▶ _SHORT PROBLEM_
Output every line of the records below as a JSON list of strings, one string per line, with blank lines skipped. Leave the pictures out.

Data on locating visible targets
======

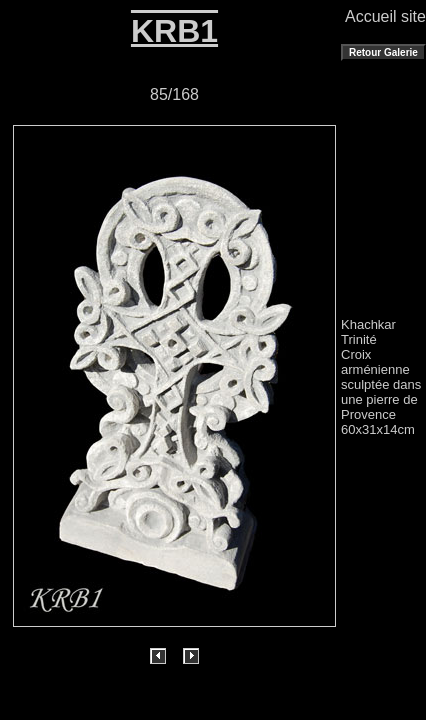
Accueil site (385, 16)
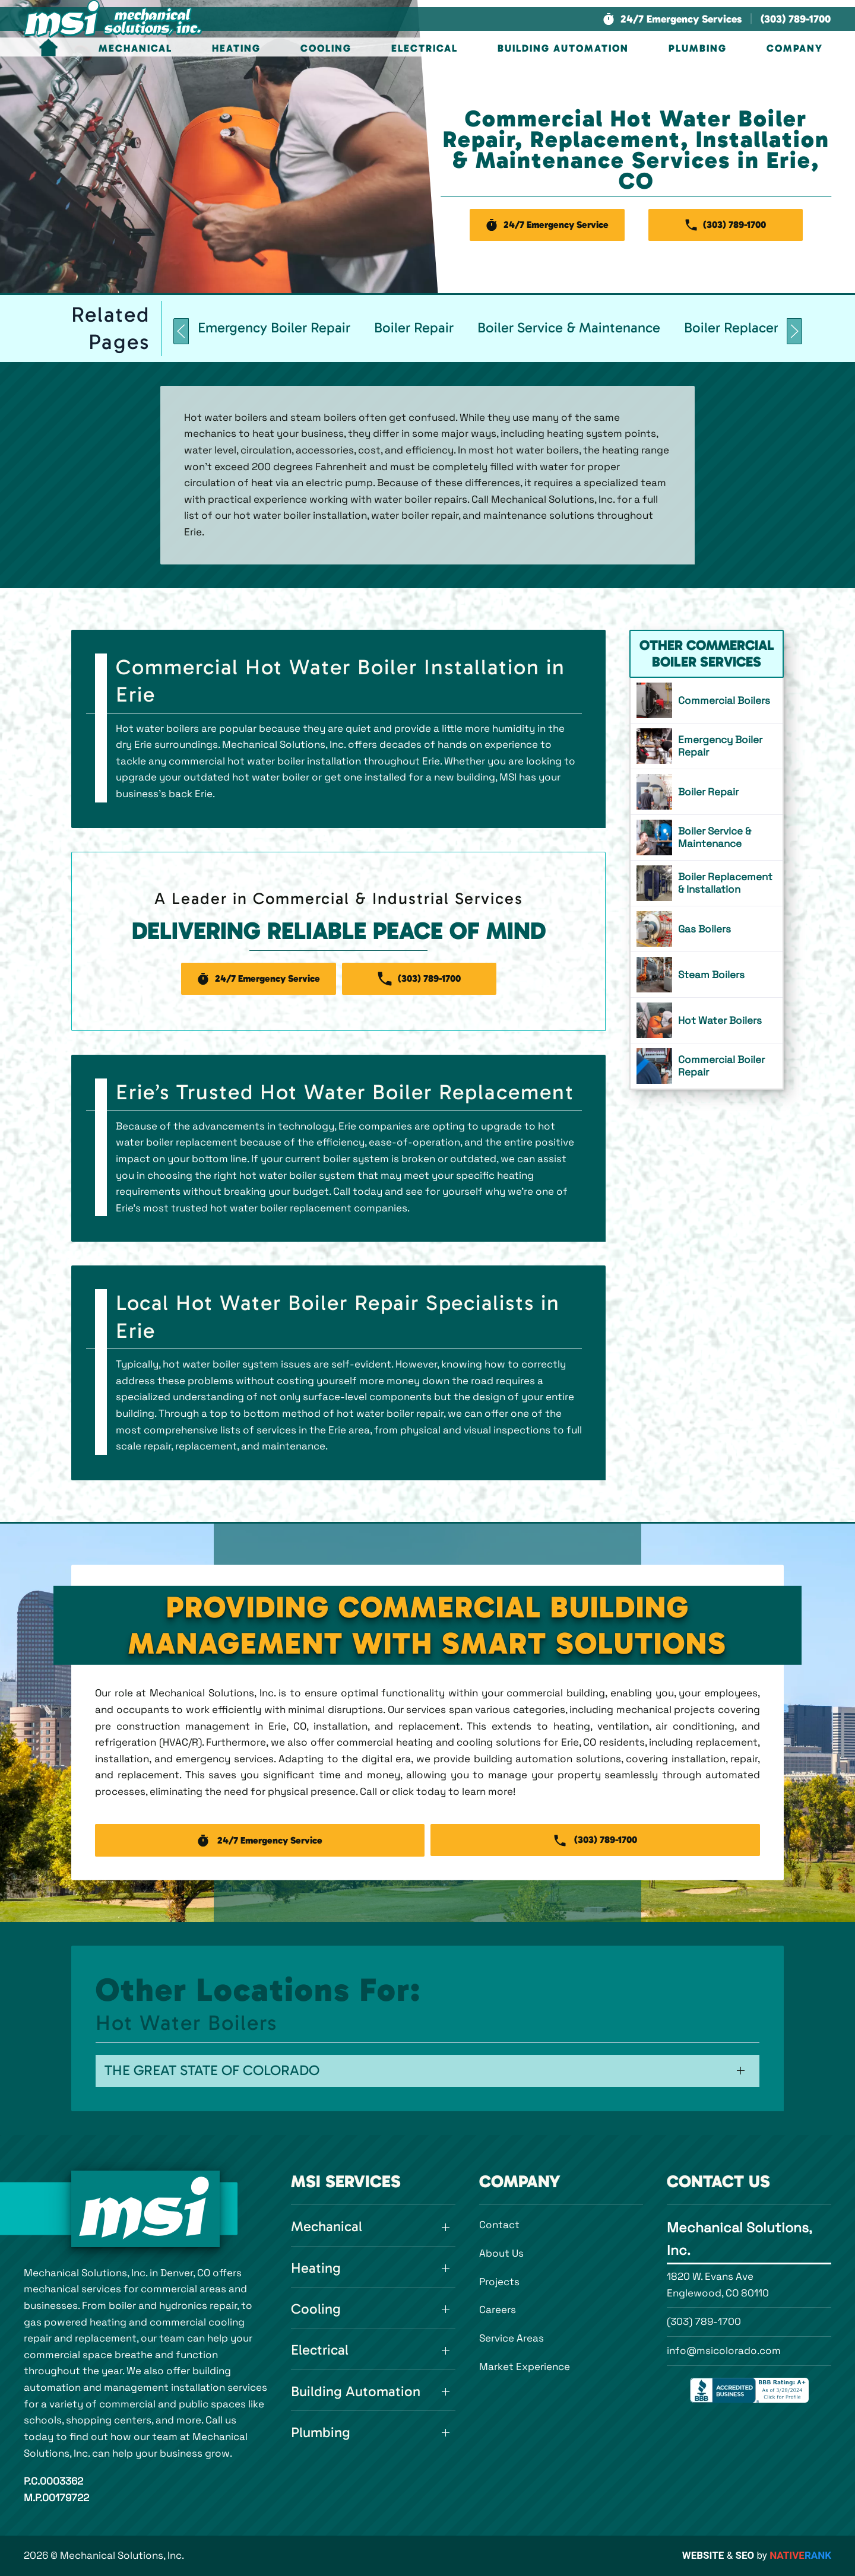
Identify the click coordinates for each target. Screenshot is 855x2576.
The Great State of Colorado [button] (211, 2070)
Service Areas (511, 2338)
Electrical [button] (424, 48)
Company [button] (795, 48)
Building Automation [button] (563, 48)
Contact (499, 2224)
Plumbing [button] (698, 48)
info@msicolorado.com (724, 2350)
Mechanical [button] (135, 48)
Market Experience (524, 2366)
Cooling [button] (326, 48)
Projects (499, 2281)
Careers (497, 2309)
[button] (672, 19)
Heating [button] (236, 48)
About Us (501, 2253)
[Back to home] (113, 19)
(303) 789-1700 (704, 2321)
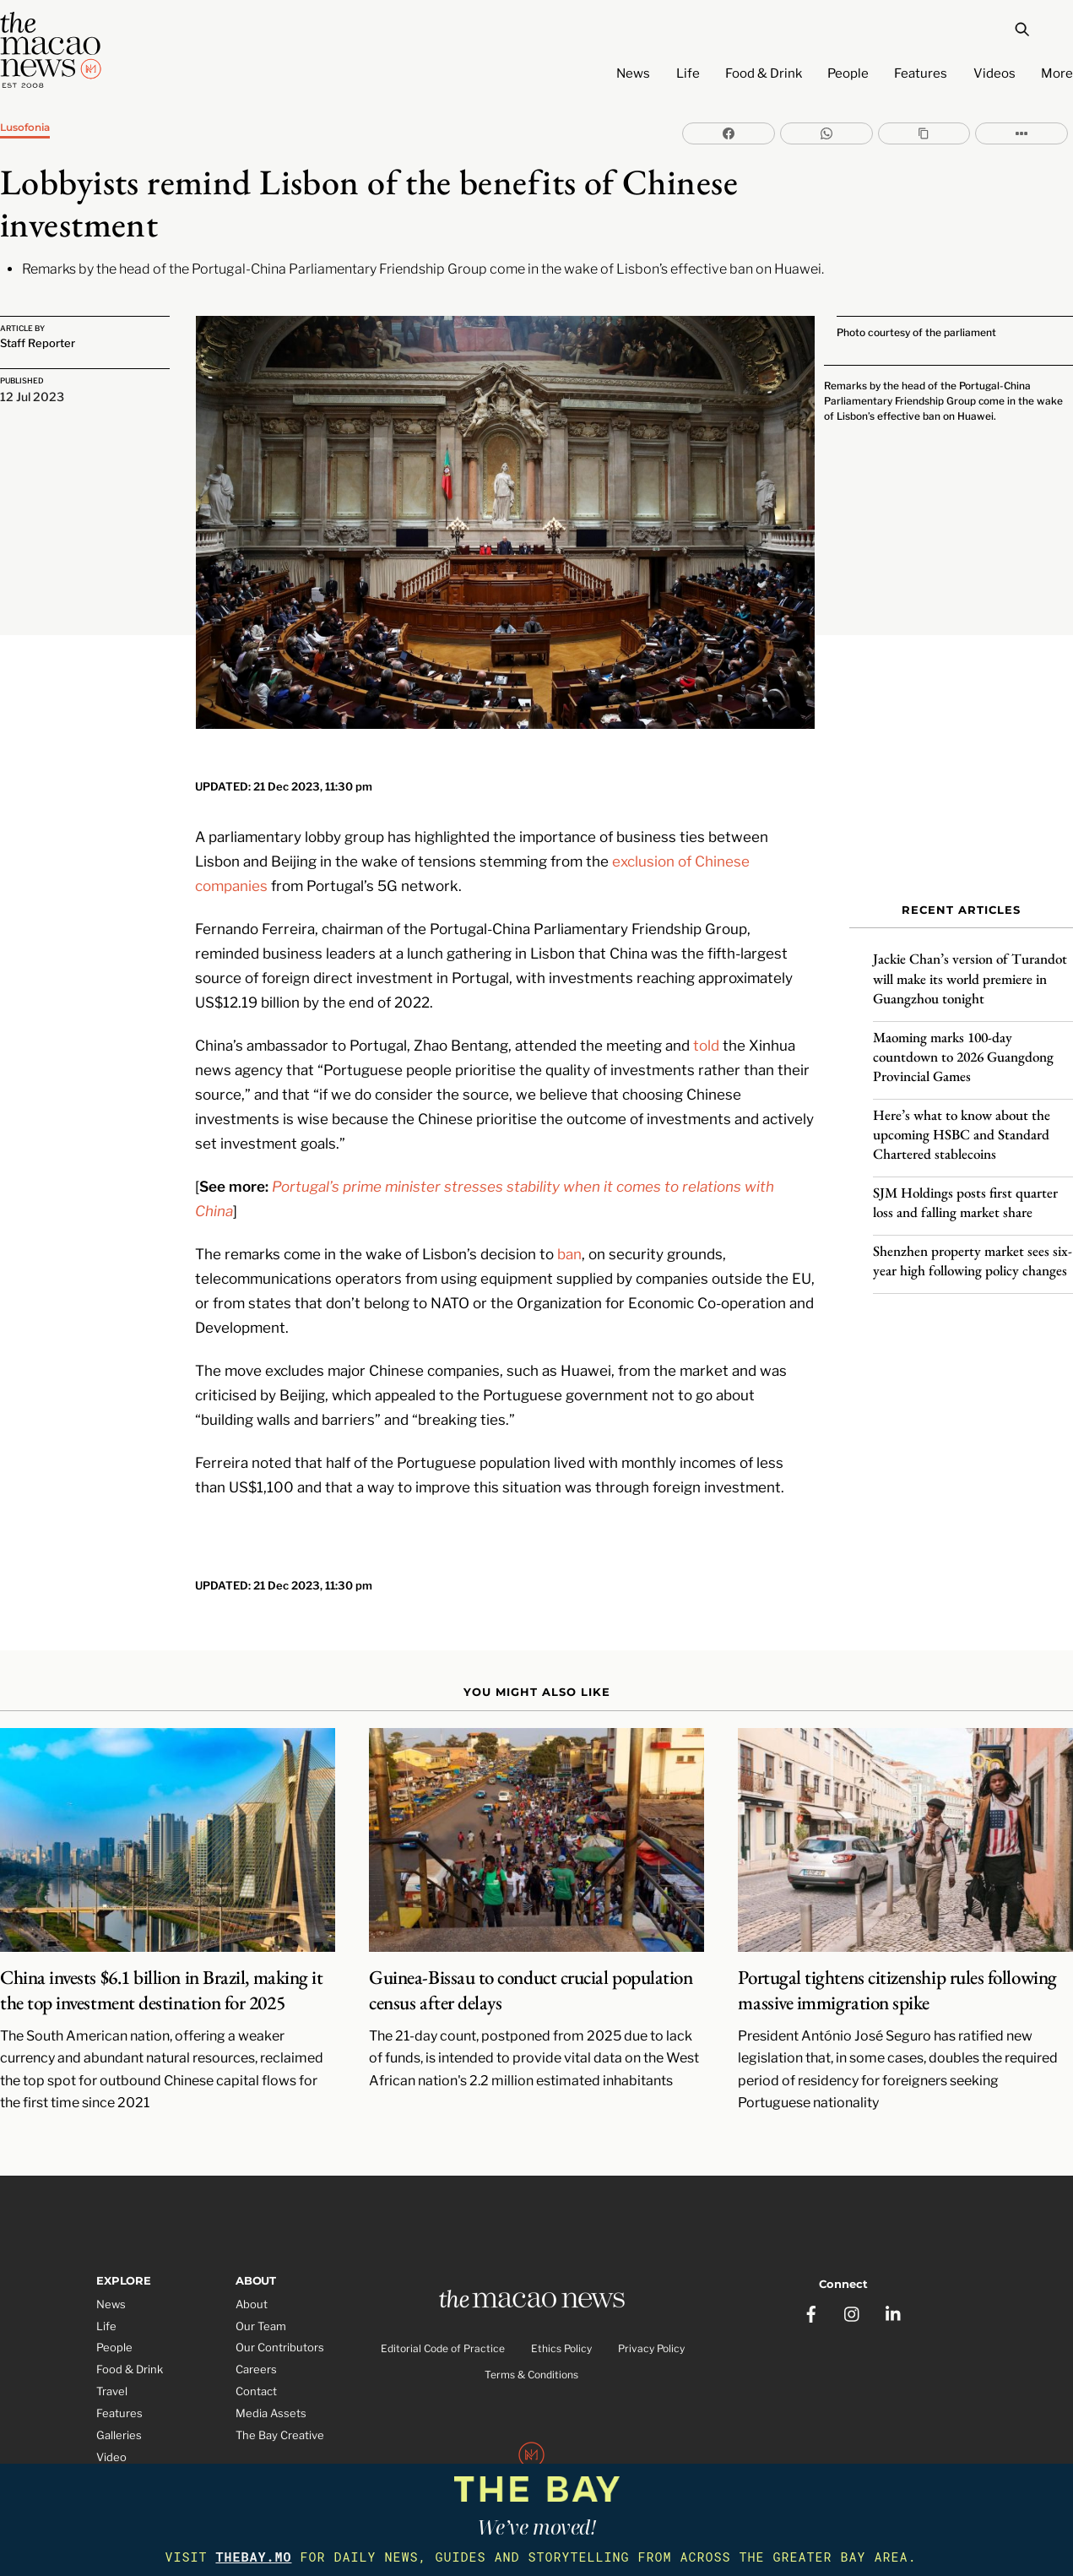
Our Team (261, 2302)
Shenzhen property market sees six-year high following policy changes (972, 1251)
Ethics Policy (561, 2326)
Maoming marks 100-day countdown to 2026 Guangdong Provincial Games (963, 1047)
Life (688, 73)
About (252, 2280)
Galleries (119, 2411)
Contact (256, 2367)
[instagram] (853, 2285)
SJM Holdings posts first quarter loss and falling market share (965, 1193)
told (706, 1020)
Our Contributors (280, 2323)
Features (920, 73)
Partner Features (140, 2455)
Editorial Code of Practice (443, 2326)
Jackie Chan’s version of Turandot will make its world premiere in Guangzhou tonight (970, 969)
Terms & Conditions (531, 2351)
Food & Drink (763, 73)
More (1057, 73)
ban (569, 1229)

======

▶ _PROBLEM SOLUTION_
[
  "Accueil site (385, 16)",
  "Identify the click coordinates for each target. Screenshot is 855x2576.",
  "The Great State of Colorado [button] (211, 2070)",
  "Service Areas (511, 2338)",
  "Electrical [button] (424, 48)",
  "Company [button] (795, 48)",
  "Building Automation [button] (563, 48)",
  "Contact (499, 2224)",
  "Plumbing [button] (698, 48)",
  "info@msicolorado.com (724, 2350)",
  "Mechanical [button] (135, 48)",
  "Market Experience (524, 2366)",
  "Cooling [button] (326, 48)",
  "Projects (499, 2281)",
  "Careers (497, 2309)",
  "[button] (672, 19)",
  "Heating [button] (236, 48)",
  "About Us (501, 2253)",
  "[Back to home] (113, 19)",
  "(303) 789-1700 (704, 2321)",
  "Our Team (261, 2302)",
  "Shenzhen property market sees six-year high following policy changes (972, 1251)",
  "Ethics Policy (561, 2326)",
  "Maoming marks 100-day countdown to 2026 Guangdong Provincial Games (963, 1047)",
  "Life (688, 73)",
  "About (252, 2280)",
  "Galleries (119, 2411)",
  "Contact (256, 2367)",
  "[instagram] (853, 2285)",
  "SJM Holdings posts first quarter loss and falling market share (965, 1193)",
  "told (706, 1020)",
  "Our Contributors (280, 2323)",
  "Features (920, 73)",
  "Partner Features (140, 2455)",
  "Editorial Code of Practice (443, 2326)",
  "Jackie Chan’s version of Turandot will make its world premiere in Guangzhou tonight (970, 969)",
  "Terms & Conditions (531, 2351)",
  "Food & Drink (763, 73)",
  "More (1057, 73)",
  "ban (569, 1229)"
]